Retype the part of the data below that opens with the line containing "You are a GUI" and closes with the line containing "(x=2246, y=247)", both lines included. Leave the pictures out of your copy.

* _Record extracts_
---+---
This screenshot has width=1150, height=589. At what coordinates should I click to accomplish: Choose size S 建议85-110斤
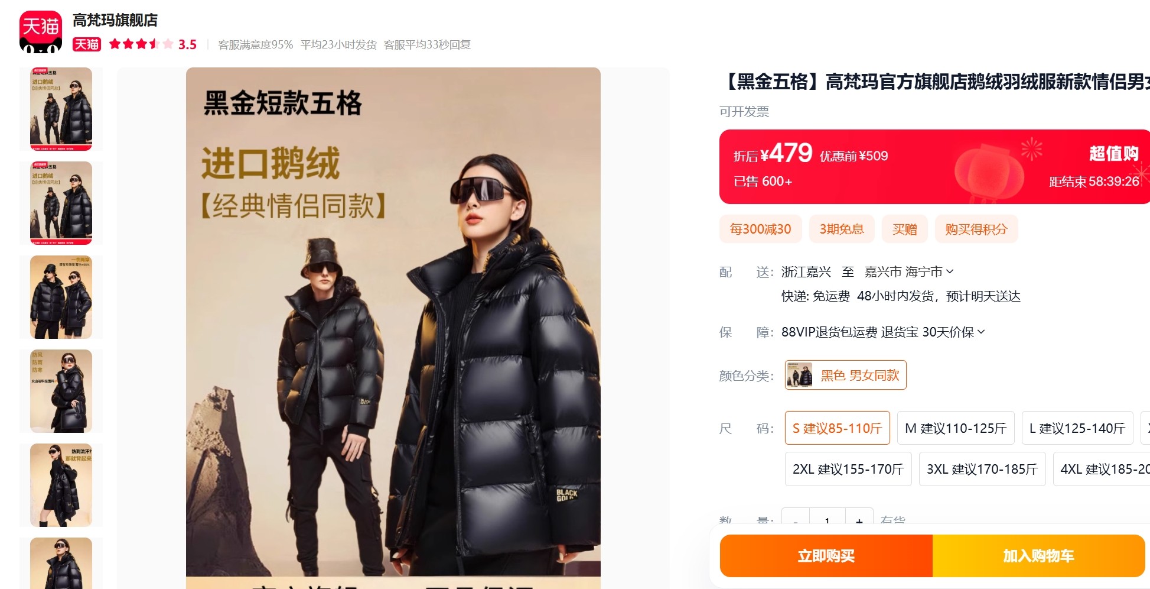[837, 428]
---+---
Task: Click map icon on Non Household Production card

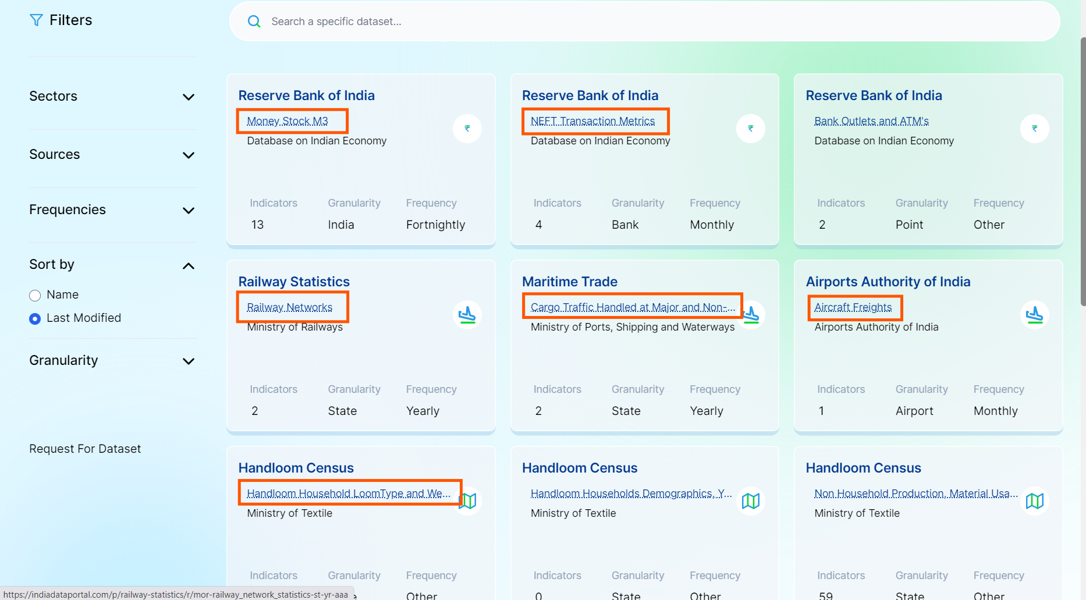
---+---
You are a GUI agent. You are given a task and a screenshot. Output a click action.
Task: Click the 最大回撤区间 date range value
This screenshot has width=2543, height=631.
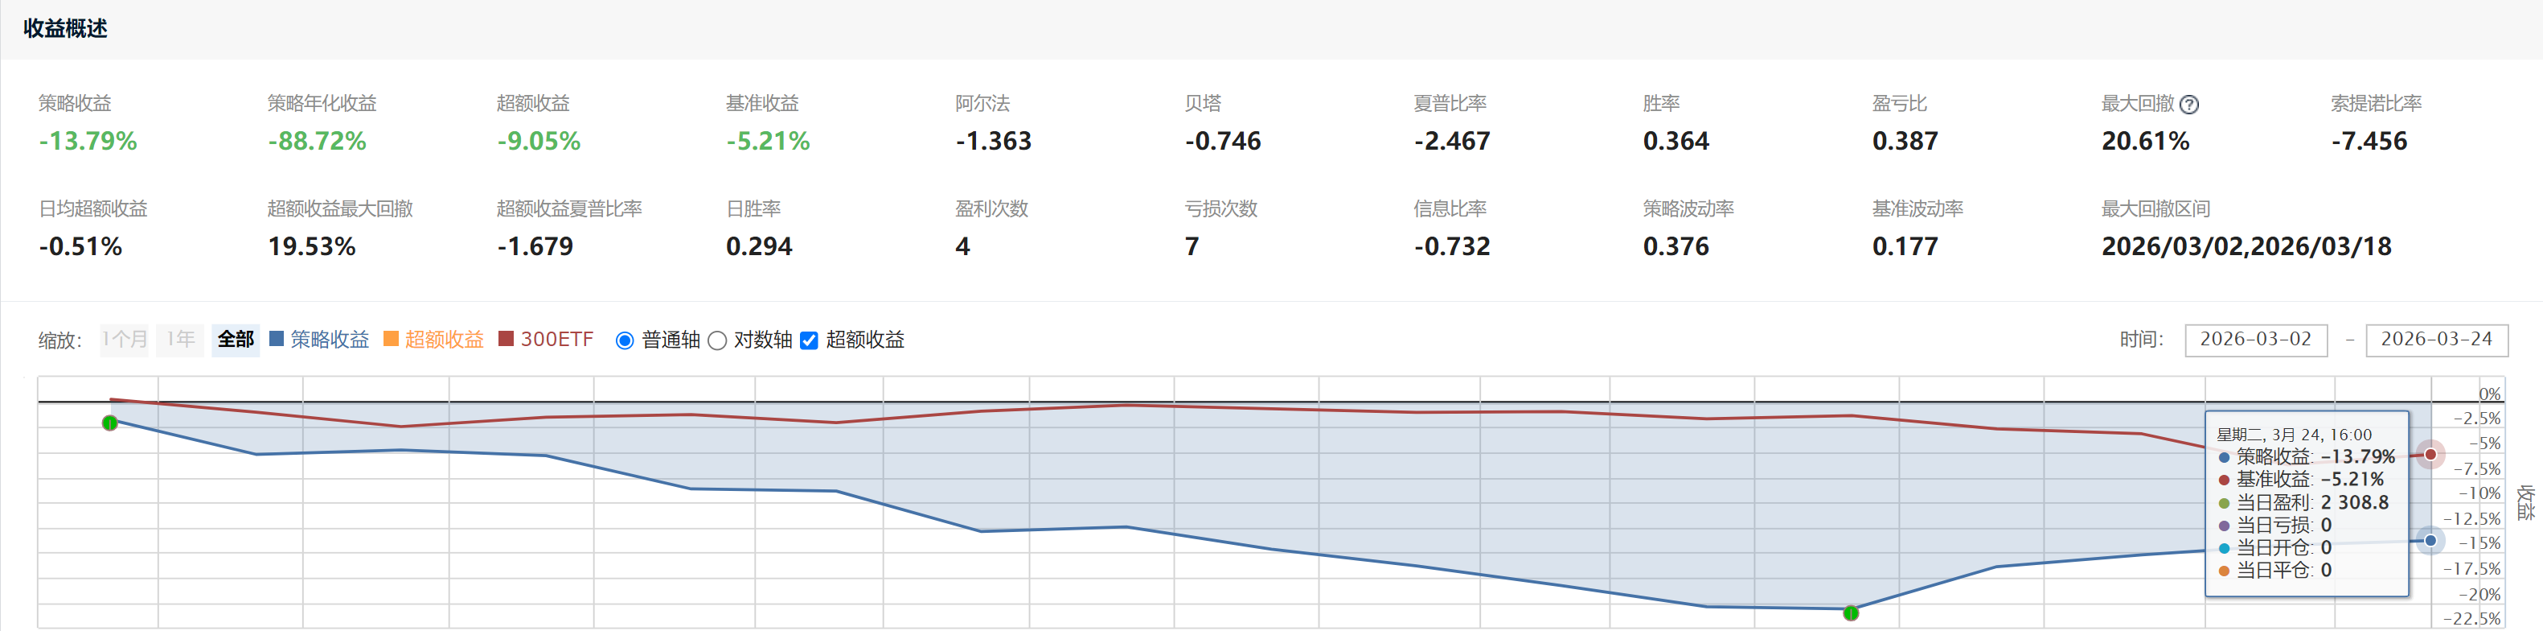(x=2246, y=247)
---+---
* _Answer to the task_
You are a GUI agent. You are given a task and a screenshot. Output a click action.
Task: Click the 最大回撤区间 date range value
This screenshot has width=2543, height=631.
(x=2246, y=247)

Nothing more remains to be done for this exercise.